Review: A Complex Accident of Life by Jessica McHugh

A Complex Accident of Life: Blackout Poetry Inspired by Mary Shelley’s Frankenstein by Jessica McHugh
Apokrupha (June 2020)
104 pages; $18.99 paperback; $3.99 e-book
Reviewed by Anton Cancre

Writing poetry is a tough gig. Trying to put together poems from someone else’s words, even tougher. Putting together personal, meaningful poems from someone else’s words and using their location to make for impactful, visually appealing art seems nigh impossible. So, of course the inimitable Jessica McHugh has done just that.

A Complex Accident of Life takes the original text of Mary Shelley’s Frankenstein and, through selective deletion, molds those words and ideas into something solely Jess. The resulting poems are sometimes playful, sometimes heartbreaking, and always incisive. Take “A Blessed House” for example. It’s simple and short but cuts right to the heart of our issues of past and poverty.

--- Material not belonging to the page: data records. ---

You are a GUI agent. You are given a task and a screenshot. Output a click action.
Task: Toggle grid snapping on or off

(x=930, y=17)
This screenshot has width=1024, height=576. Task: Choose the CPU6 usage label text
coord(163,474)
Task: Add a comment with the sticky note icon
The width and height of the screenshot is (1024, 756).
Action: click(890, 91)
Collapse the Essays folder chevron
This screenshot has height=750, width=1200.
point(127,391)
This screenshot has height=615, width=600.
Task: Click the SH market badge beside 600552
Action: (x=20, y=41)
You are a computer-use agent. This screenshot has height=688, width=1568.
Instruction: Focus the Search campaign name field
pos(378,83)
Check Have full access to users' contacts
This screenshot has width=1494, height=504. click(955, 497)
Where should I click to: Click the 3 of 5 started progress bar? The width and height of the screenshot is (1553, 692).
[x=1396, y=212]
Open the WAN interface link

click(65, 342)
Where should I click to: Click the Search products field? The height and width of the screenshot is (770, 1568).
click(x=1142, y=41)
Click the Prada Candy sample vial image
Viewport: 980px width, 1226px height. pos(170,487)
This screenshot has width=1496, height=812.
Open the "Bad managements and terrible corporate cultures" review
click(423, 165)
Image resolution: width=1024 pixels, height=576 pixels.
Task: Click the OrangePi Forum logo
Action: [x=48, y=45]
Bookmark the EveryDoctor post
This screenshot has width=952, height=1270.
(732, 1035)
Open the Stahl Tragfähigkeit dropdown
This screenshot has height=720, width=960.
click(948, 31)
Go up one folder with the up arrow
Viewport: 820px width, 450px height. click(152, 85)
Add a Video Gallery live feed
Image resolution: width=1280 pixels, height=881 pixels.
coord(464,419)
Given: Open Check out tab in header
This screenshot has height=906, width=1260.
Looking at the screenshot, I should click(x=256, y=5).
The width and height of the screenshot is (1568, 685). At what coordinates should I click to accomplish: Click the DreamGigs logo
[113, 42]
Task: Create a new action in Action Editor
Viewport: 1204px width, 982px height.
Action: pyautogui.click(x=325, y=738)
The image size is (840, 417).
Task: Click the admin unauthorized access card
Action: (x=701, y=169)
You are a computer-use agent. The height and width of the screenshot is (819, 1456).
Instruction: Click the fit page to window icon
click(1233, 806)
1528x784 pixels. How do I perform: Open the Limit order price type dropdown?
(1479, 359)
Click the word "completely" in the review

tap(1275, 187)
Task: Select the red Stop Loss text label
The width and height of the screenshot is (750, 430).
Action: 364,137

Not only that, but Jess manages to use the unused space to create wonderful, vivid images of and along with the poems. This is one of those situations where I am going to highly suggest the physical copy, as it has both the altered text pages and the simplified poems side by side; you really want to see the art she has put into this.

A Complex Accident of Life feels just as much like a conversation between writers as it does an independent collection of poems. You can see the themes and ideas of Shelley’s work shining through, but they do not overshadow what McHugh brings to the table. Instead, both shine clearly and work together to create something altogether new and special.